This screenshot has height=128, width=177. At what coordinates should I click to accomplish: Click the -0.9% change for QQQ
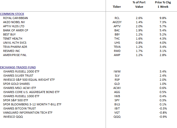pos(163,117)
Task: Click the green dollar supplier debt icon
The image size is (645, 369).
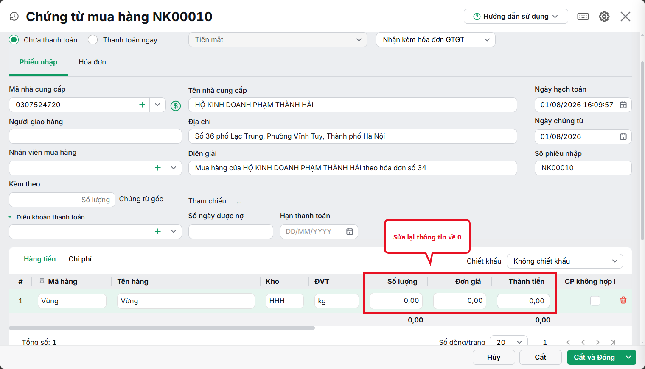Action: pyautogui.click(x=176, y=105)
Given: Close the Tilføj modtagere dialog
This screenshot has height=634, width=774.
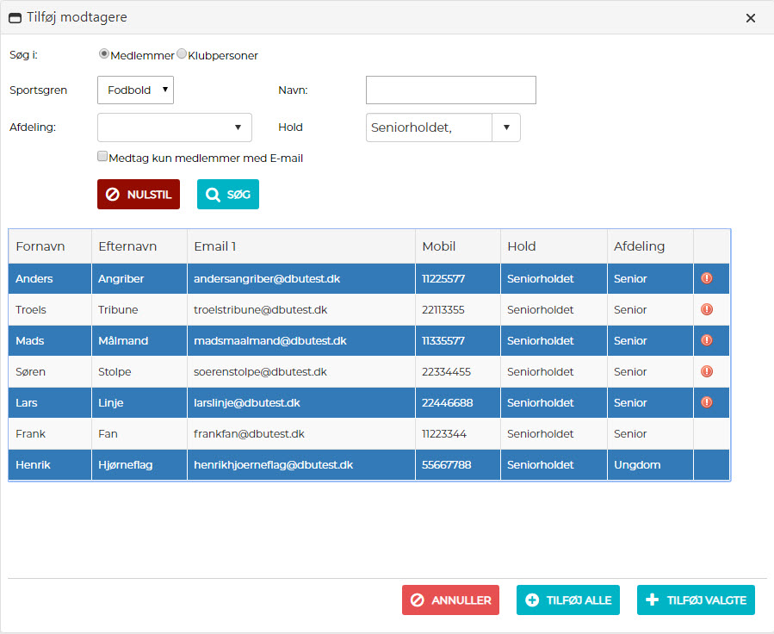Looking at the screenshot, I should [751, 18].
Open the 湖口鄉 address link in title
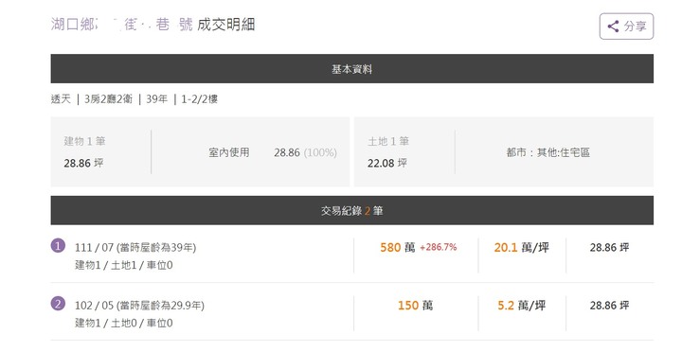682x352 pixels. 122,25
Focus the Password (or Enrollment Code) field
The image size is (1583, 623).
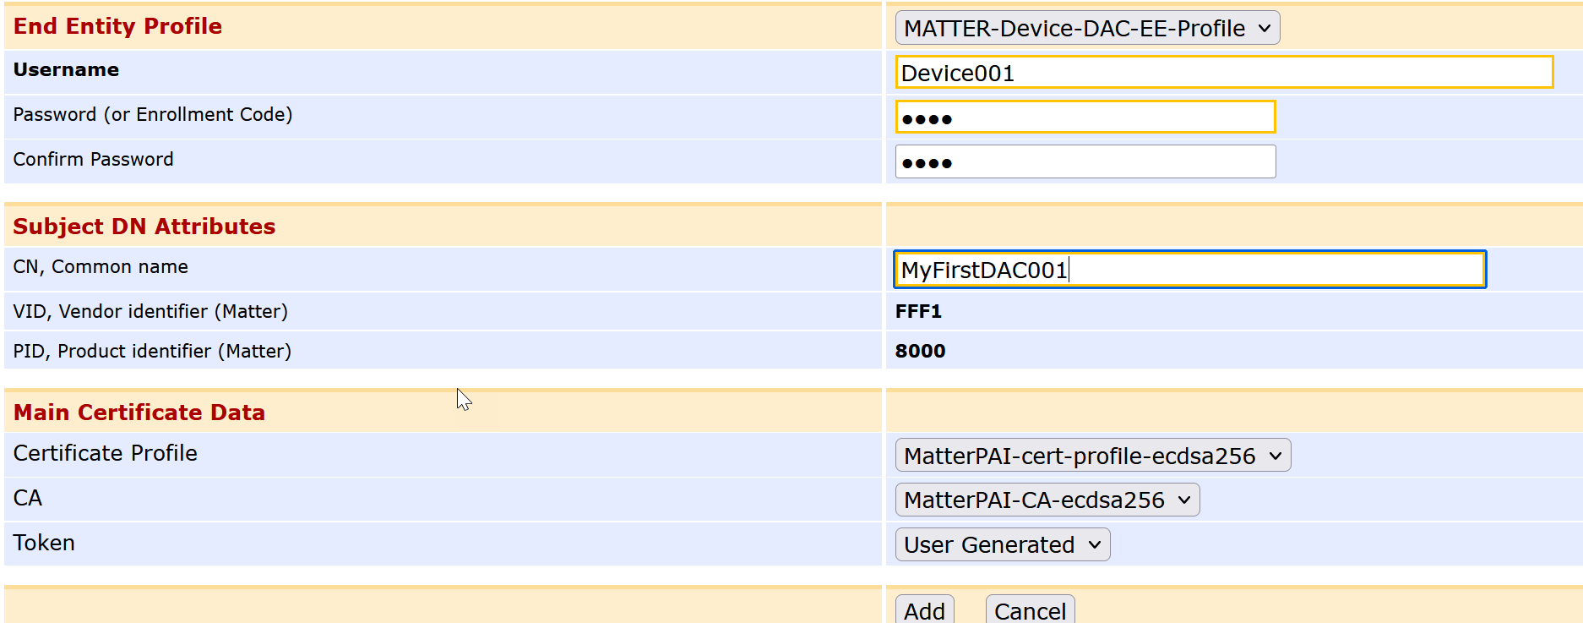click(x=1085, y=117)
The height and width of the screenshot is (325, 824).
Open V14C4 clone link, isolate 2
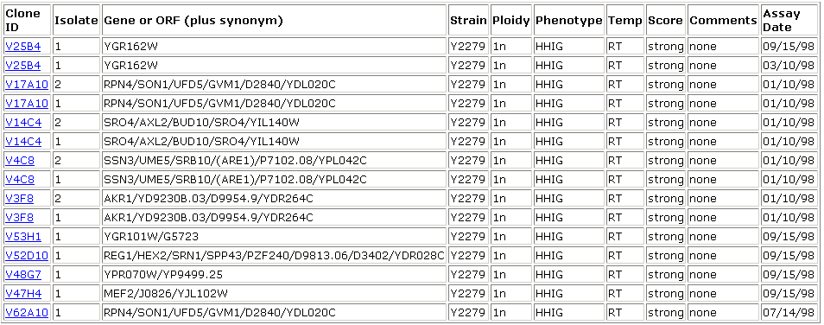tap(23, 123)
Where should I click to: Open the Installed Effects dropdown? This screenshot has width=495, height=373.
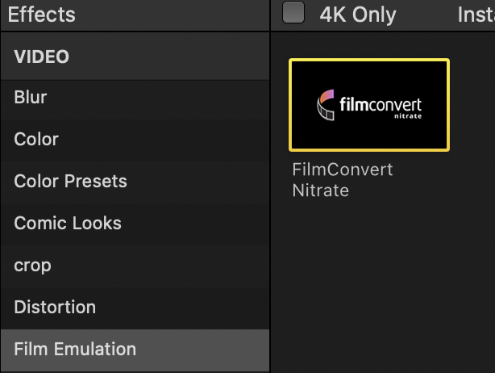pyautogui.click(x=476, y=15)
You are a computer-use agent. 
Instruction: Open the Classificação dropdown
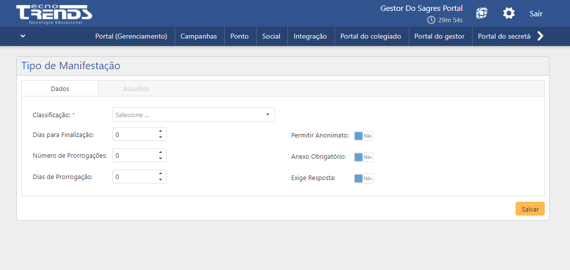[193, 115]
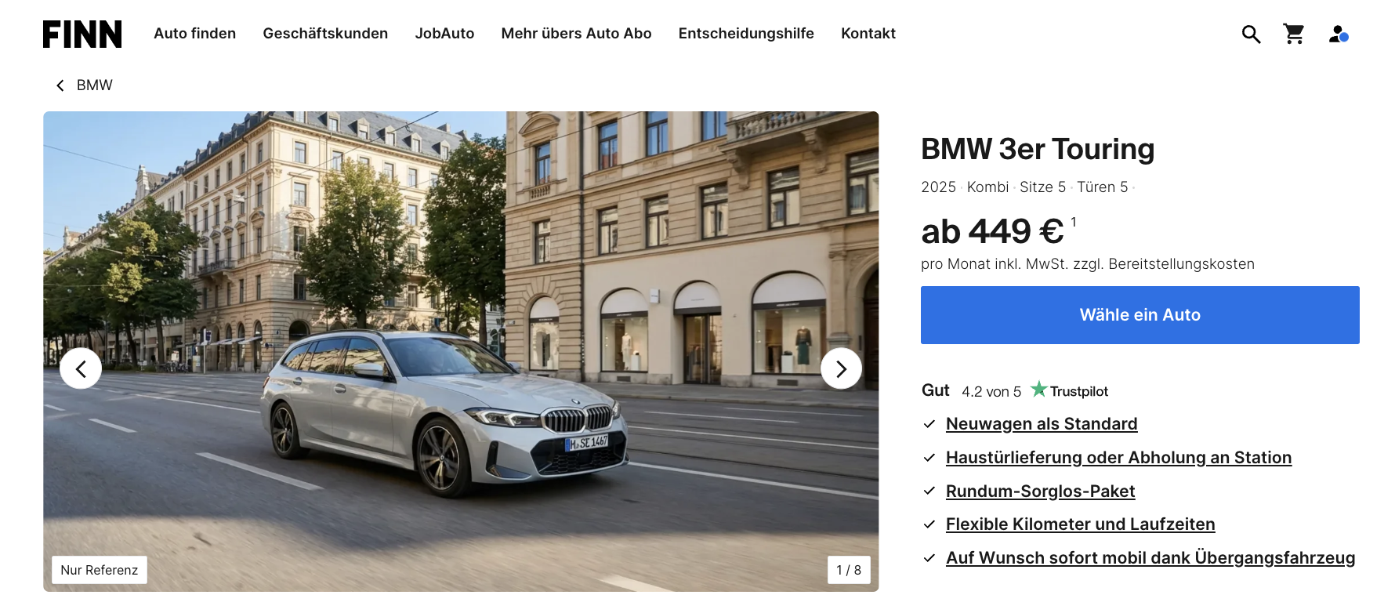Screen dimensions: 1395x613
Task: Open Neuwagen als Standard link
Action: tap(1042, 424)
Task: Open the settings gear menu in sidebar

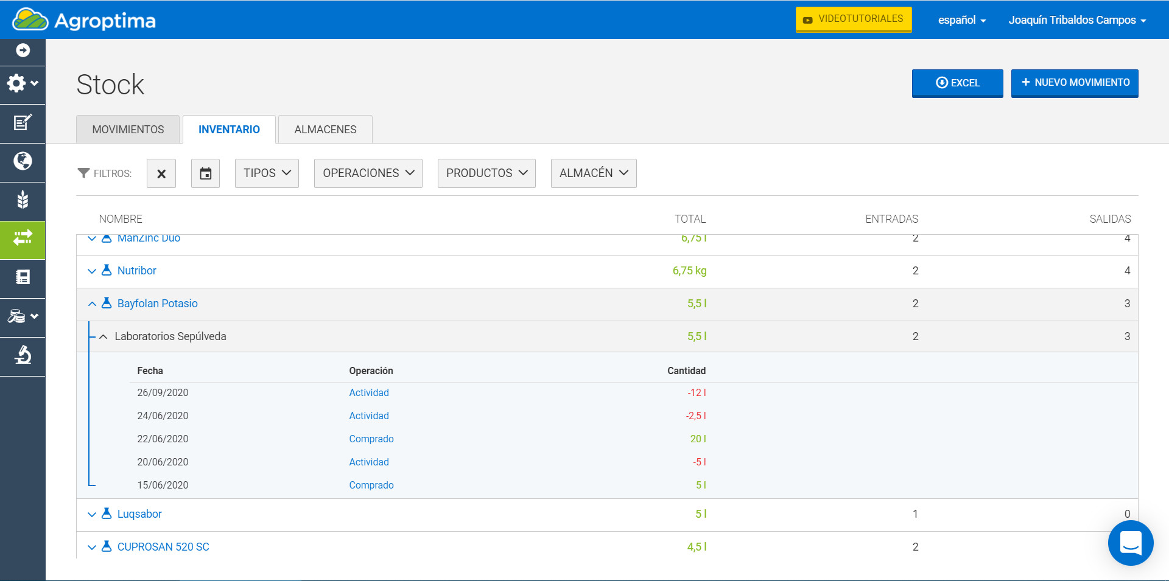Action: tap(23, 83)
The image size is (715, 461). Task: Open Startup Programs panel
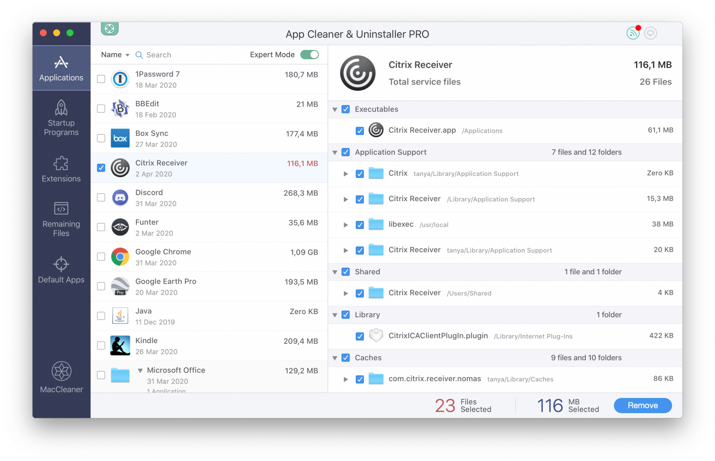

GOAL OF THE EXERCISE =>
Omit the pictures; print the records above exactly.

ANSWER TO THIS PROBLEM =>
This screenshot has height=128, width=177. At what coordinates should I click to accomplish: Click the -0.9% change for QQQ
pos(163,117)
Task: Click the green dollar supplier debt icon
The image size is (645, 369).
Action: pyautogui.click(x=176, y=105)
Given: Close the Tilføj modtagere dialog
This screenshot has height=634, width=774.
Looking at the screenshot, I should [751, 18].
Open the 湖口鄉 address link in title
682x352 pixels. 122,25
Focus the Password (or Enrollment Code) field
The image size is (1583, 623).
click(x=1085, y=117)
The height and width of the screenshot is (325, 824).
Open V14C4 clone link, isolate 2
tap(23, 123)
Where should I click to: Open the Installed Effects dropdown? This screenshot has width=495, height=373.
pyautogui.click(x=476, y=15)
You are a computer-use agent. 
Instruction: Open the Classificação dropdown
[193, 115]
Screen dimensions: 1395x613
Task: Open Neuwagen als Standard link
Action: tap(1042, 424)
Task: Open the settings gear menu in sidebar

Action: tap(23, 83)
The image size is (715, 461). Task: Open Startup Programs panel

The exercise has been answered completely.